PAGE TEXT:
- - - -
Protecting the Supply Chain: U.S. Government Studies the Role of Federal Agencies in Ocean Carrier Bankruptcies
In December 2018, the Frank LoBiondo Coast Guard Authorization Act (the “LoBiondo Act”) was enacted to, among other things, improve and support the operation and administration of the Coast Guard and update maritime and environmental policy. Section 713 of the LoBiondo Act directs the Comptroller General of the United States to “conduct a study that examines the immediate aftermath of a major ocean carrier bankruptcy and its impact through the supply chain.” In accordance with that mandate, in January 2020, the U.S. Government Accountability Office (“GAO”) published a report on the role of the Federal Maritime Commission (the “FMC”) and Department of Commerce (“Commerce”) in an ocean carrier’s bankruptcy case.
The study was prompted by supply chain disruption at sea and at numerous ports caused by the bankruptcy of Hanjin Shipping Co., Ltd. in August 2016. At the time, Hanjin was one of the world’s largest integrated logistics and container shipping companies transporting cargo to and from ports throughout the world. The GAO concluded that the FMC and Commerce played an important monitoring function in the industry, but did not recommend any changes to either agency’s role in an ocean carrier bankruptcy. This is because the GAO found that industry participants have already taken steps to mitigate the effects of another ocean carrier bankruptcy and current law does not authorize these agencies to have a more active role.
The Ocean Carrier Industry
The maritime transport industry is the backbone of globalized trade and the manufacturing supply chain. According to the United Nations Conference on Trade and Development’s Review of Maritime Transport 2019, more than four-fifths of world merchandise trade by volume is carried by sea. Annually, more than one trillion dollars in U.S. exports and imports are moved by ocean vessels. Prior to the current pandemic, the industry was already coping with low-freight rates, reduced earnings, and oversupply as a result of increased global tariffs, volatility in demand, and new environmental regulations. These market conditions have led to the continued consolidation of ocean carriers. “In February 2019, the [top] 10 deep-sea container-shipping lines represented 90 per cent of deployed capacity and dominated the major East-West trade routes through three alliances.” This consolidation in the industry increases the risk of disruption that the financial instability of any one shipping company can have on the global supply chain.
- - - -
STORED DATA:

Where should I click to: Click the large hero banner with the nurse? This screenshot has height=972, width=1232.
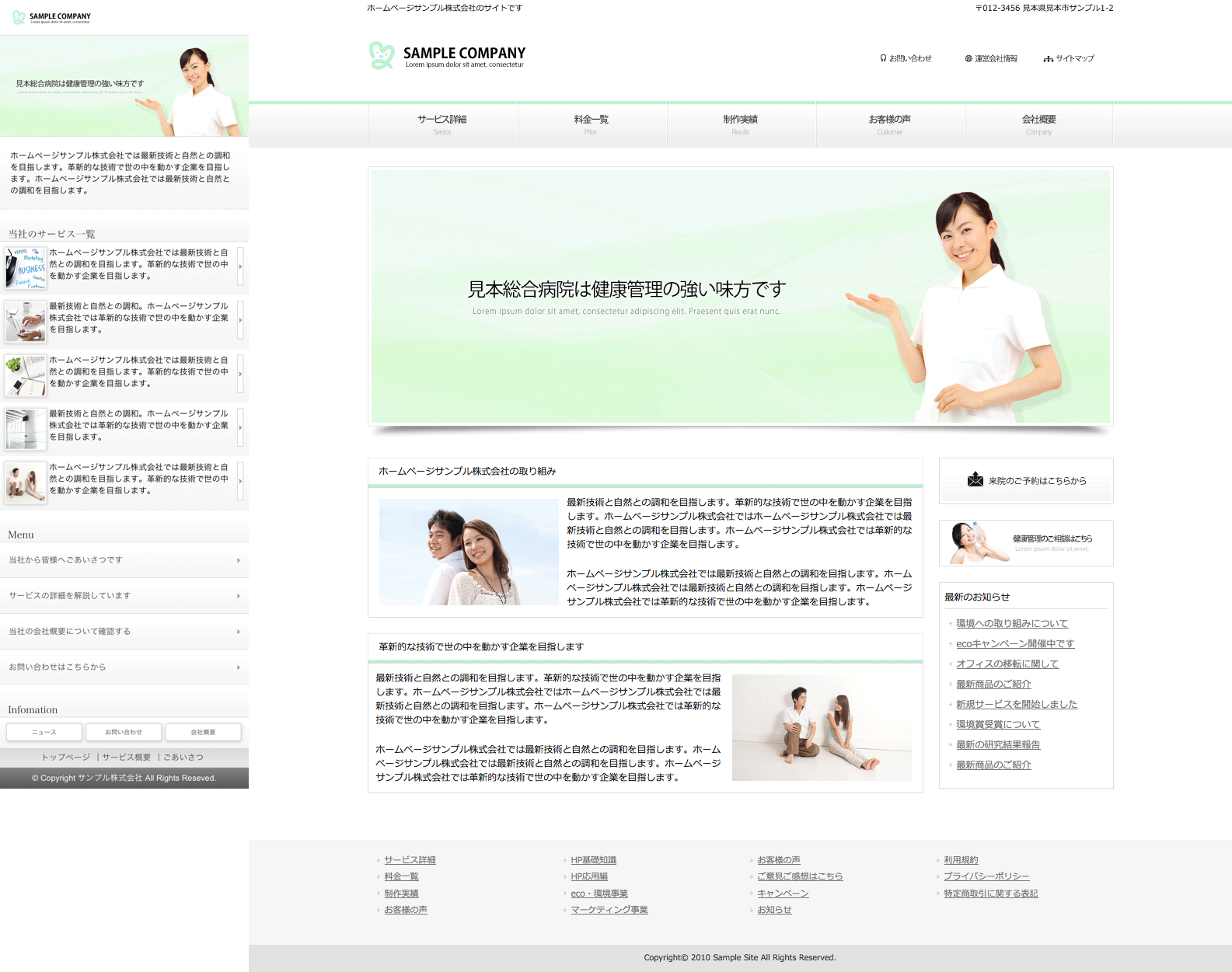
- - - -
TASK DIRECTIONS:
Can you transcribe the part of the article on ocean carrier bankruptcies that begins at the words "Protecting the Supply" and stops after "carrier’s bankruptcy case."?

EXERCISE OUTPUT:
Protecting the Supply Chain: U.S. Government Studies the Role of Federal Agencies in Ocean Carrier Bankruptcies
In December 2018, the Frank LoBiondo Coast Guard Authorization Act (the “LoBiondo Act”) was enacted to, among other things, improve and support the operation and administration of the Coast Guard and update maritime and environmental policy. Section 713 of the LoBiondo Act directs the Comptroller General of the United States to “conduct a study that examines the immediate aftermath of a major ocean carrier bankruptcy and its impact through the supply chain.” In accordance with that mandate, in January 2020, the U.S. Government Accountability Office (“GAO”) published a report on the role of the Federal Maritime Commission (the “FMC”) and Department of Commerce (“Commerce”) in an ocean carrier’s bankruptcy case.